[Records drawn from a dataset]
● ● ● ● ● ● ●
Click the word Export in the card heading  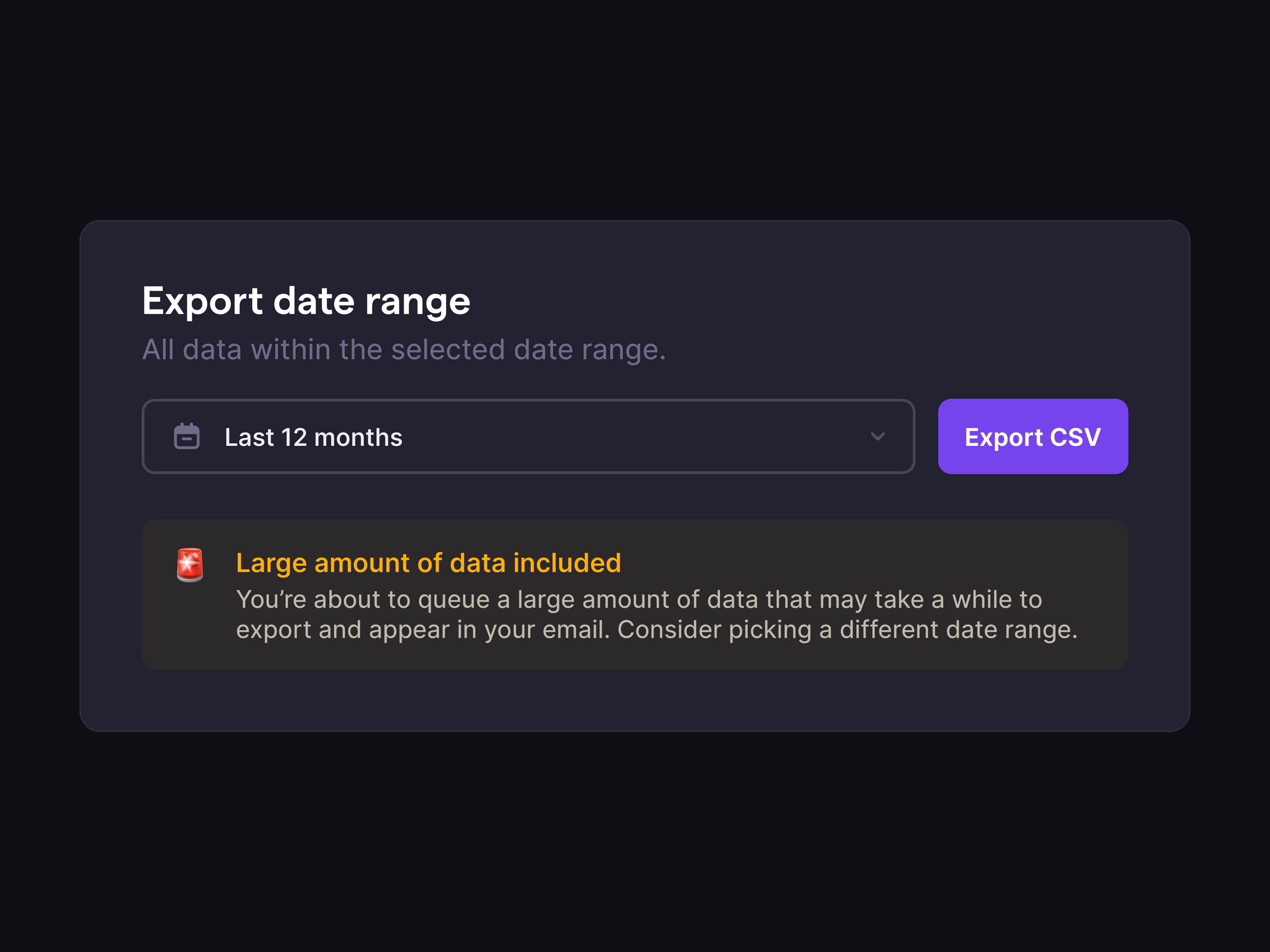[x=203, y=302]
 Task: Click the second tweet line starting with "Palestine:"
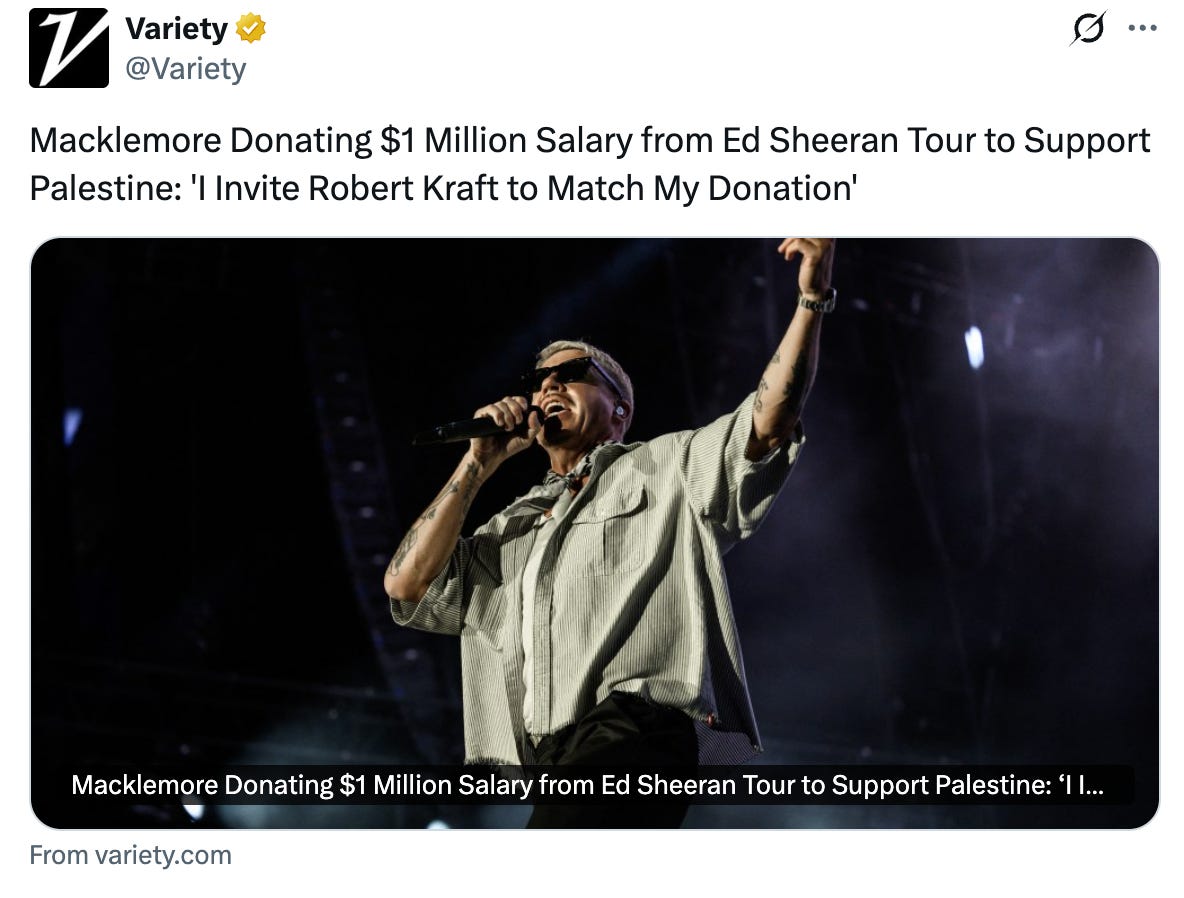(x=443, y=189)
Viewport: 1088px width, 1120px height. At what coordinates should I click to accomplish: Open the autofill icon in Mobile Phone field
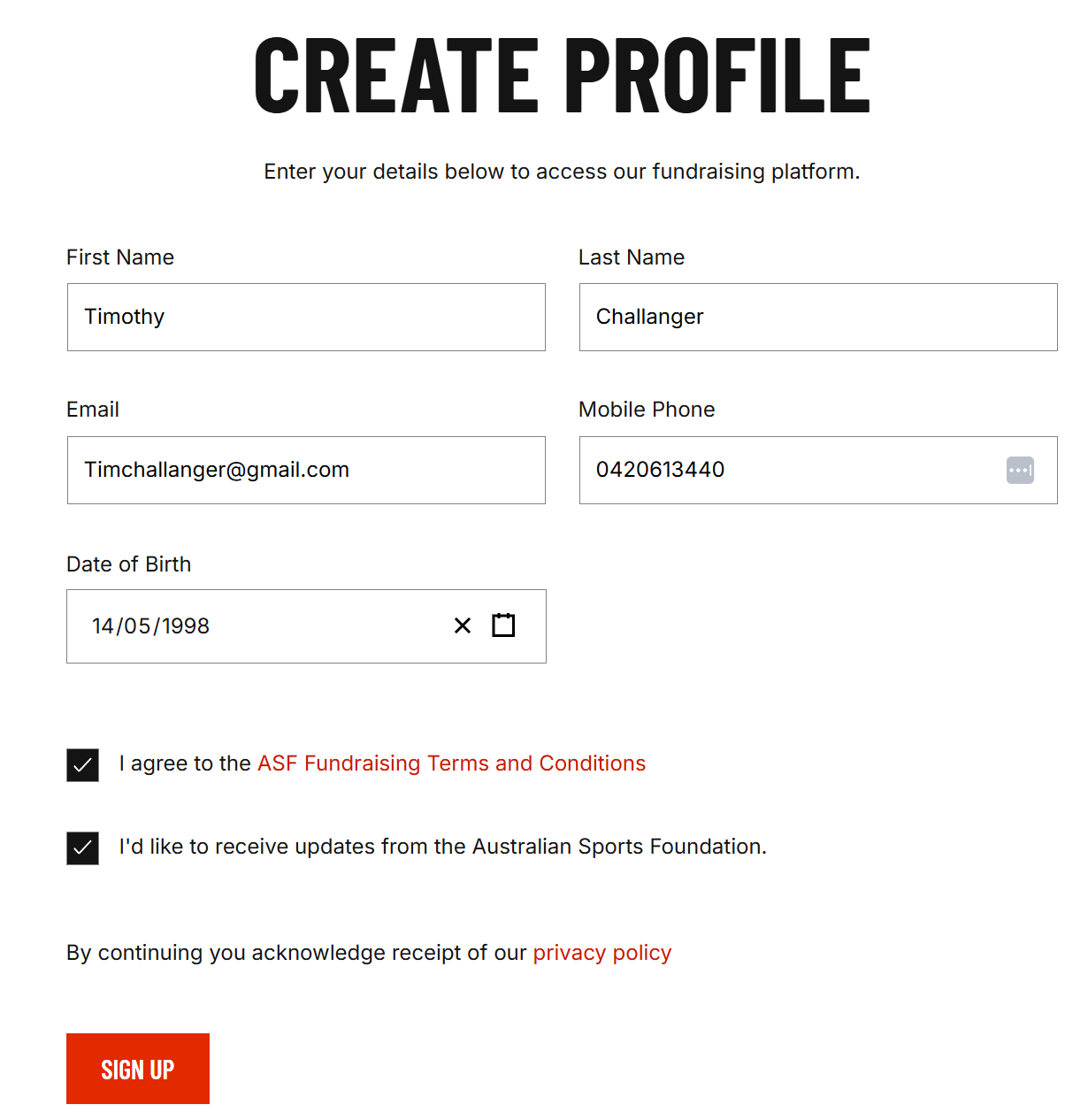click(x=1020, y=470)

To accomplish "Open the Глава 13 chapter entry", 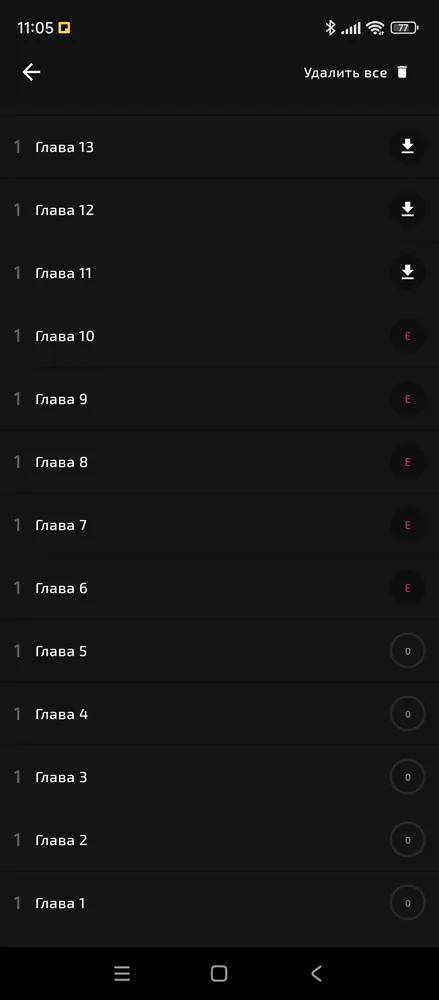I will tap(220, 147).
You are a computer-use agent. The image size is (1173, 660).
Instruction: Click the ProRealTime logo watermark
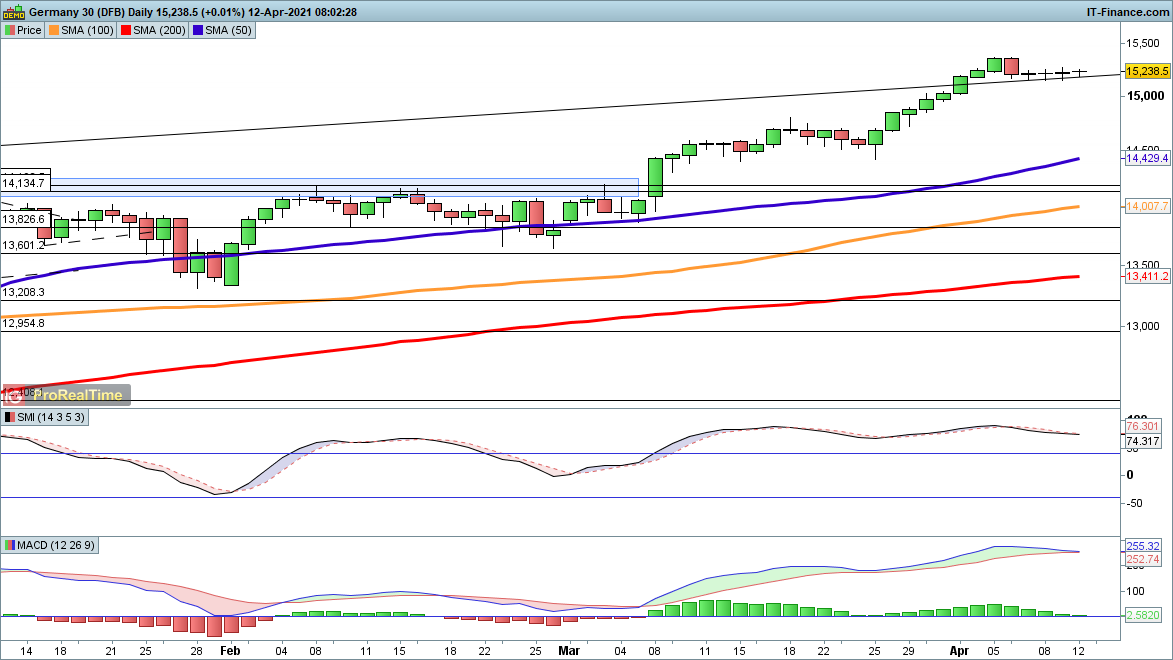(66, 395)
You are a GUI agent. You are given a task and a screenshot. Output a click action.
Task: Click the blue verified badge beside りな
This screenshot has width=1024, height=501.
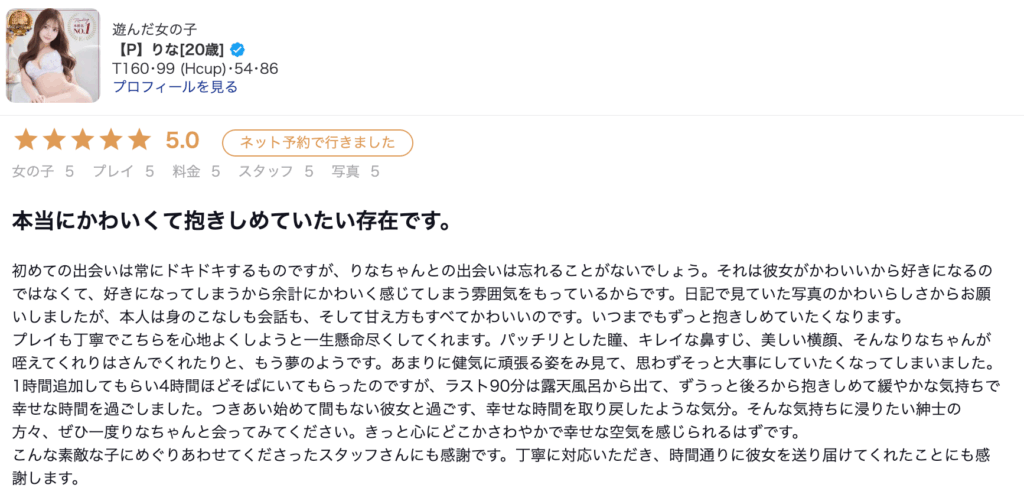238,50
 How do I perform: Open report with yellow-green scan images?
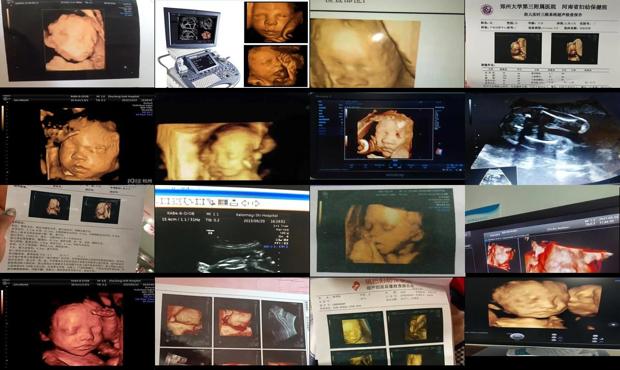coord(387,322)
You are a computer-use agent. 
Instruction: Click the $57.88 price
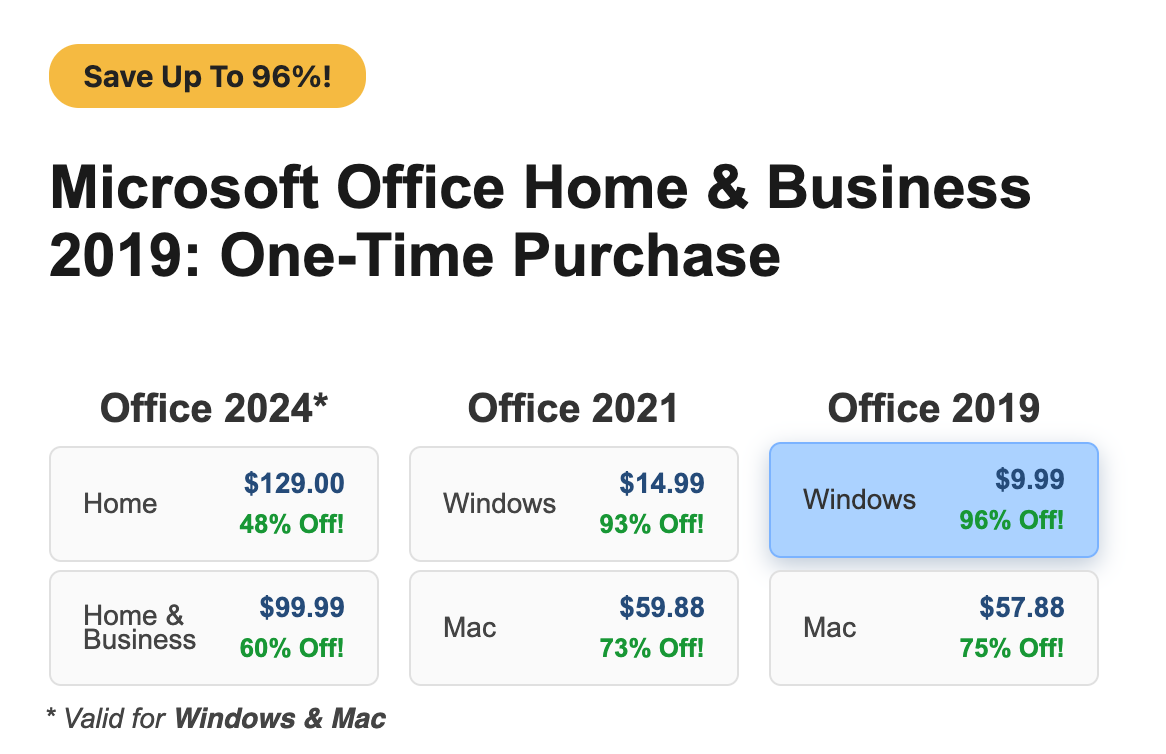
● ● ● ● ● ● ●
» **Aim of the exercise**:
Leaving the pictures out, give again word for word each line from the one holding "Instruction: Click the ProRealTime" through the end of the records.

» **Answer box**:
Instruction: Click the ProRealTime logo watermark
(66, 395)
You are a GUI agent. You are given a task and a screenshot. Output a click action.
Task: Click the blue verified badge beside りな
This screenshot has width=1024, height=501.
238,50
 How do I perform: Open report with yellow-green scan images?
coord(387,322)
You are a computer-use agent. 
Instruction: Click the $57.88 price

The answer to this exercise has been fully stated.